What Are The Best Egg Laying Chickens?

Best chickens for eggs

Many know about the wonderful benefits associated with raising chickens, but with more than one hundred breeds out there, making the right chicken-choice may seem somewhat intimidating.

From the puffy Muppet-looking Silkie to the more traditional Marsh Daisy and from the cute Wyandotte to the elegant Brakel, chickens simply seem to come in a superabundance of sizes, shapes, colors and physical characteristics.

Finding the best fit for your particular needs is a subject worth “scratching and digging” over, and one we are certainly determined to guide you through.

So, with these all said, let’s get started...


5 Questions To Ask Yourself Before Choosing A breed?

Here are some things you can consider first before choosing an egg-laying chicken.

1. Free Range vs Cooped

Where would you be keeping your chickens?

Do you want them free-ranging in your backyard during the day and in a coop at night, or would you rather have them constantly in a coop and run? 

If you plan on letting them free-range, check out our article on how you can keep havoc away from the garden.

Check our Small DIY Chicken Coop Plans post for ideas on how to build your perfect coop, as well as some of the 4 best urban chicken coop designs.

Normally, the number of chickens you intend to keep will determine the amount of space you’ll need. There are many differences of opinion when it comes to how large this space should be. 

For example, while the United Nations Food and Agriculture Organization (FAO) suggests that the minimum floor space necessary to keep three layer hens is of one square meter, many chicken enthusiasts say that the key to keeping happy chickens is to at least provide each one of them with a one square meter area.

What is clear though, is that the more space your hens have, the more they will be able to express their natural behavior.

2. What's The Weather Like?

Do you live in a place with extreme cold or hot weather? Or do you reside in a temperate zone marked by a summer, autumn, winter and spring pattern? 

Take into account that some breeds are more sensitive to extreme weather than others, and, whereas many chickens will provide you with a steady egg supply throughout the year, some breeds might not be able to lay eggs during winter without having an appropriate light supplement.
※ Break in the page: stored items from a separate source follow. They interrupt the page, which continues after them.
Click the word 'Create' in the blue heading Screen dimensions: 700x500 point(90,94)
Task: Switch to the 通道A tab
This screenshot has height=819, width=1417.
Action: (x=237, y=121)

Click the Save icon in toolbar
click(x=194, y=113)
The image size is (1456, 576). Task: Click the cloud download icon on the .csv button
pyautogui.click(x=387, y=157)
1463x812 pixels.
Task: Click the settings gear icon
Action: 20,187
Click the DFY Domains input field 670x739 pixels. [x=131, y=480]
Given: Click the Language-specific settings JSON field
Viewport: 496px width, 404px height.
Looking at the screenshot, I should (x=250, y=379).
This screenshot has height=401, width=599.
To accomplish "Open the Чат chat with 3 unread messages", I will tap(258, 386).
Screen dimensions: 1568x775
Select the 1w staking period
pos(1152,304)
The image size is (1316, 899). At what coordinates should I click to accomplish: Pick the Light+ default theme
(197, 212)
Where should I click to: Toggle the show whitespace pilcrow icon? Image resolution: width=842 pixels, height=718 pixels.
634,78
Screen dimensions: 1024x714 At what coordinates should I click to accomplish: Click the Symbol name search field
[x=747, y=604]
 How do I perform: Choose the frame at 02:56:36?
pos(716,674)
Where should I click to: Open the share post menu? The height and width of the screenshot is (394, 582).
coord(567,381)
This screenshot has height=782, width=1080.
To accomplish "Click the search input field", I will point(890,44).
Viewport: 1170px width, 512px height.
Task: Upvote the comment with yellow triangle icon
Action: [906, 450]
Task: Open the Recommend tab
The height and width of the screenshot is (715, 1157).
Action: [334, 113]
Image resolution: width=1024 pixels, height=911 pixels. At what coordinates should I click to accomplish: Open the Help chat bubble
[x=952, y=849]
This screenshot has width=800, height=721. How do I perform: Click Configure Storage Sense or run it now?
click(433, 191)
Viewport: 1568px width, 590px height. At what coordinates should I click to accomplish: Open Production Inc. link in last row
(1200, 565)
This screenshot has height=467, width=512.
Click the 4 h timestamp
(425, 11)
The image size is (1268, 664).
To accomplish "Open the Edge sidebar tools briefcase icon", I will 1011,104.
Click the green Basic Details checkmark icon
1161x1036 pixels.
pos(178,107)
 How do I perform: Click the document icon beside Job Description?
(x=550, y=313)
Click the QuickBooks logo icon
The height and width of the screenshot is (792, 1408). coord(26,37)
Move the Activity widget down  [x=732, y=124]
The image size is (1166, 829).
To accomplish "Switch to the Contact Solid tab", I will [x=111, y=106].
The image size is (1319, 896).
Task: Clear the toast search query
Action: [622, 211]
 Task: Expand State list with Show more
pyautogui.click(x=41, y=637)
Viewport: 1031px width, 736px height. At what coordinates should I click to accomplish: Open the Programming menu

My Pet Chicken’s post on why hens take a break during this season offers a great and detailed explanation.

3. Egg shell color: Brown, white or… blue!?

Aside from the popular white- and brown-shelled eggs, you might be surprised to find breeds that lay spotted-, pale-, blue-, and even green-shelled eggs due to their differences in genetics! 

Although the nutritional values of all eggs are pretty much the same, at times people often prefer some colors over others.

The question would then be, what is your favorite egg shell color palette?

Watch this video to know more about the different egg shell colors:

4. Do you want chickens for eggs or for meat (or both)

Are you looking to raise hens that supply you with both eggs and meat?

Birds that are usually referred to as “dual-purpose chicken breeds”, aren’t just well-known for laying large quantities of eggs, but also for providing significant amounts of meat, because of their broad-body builds.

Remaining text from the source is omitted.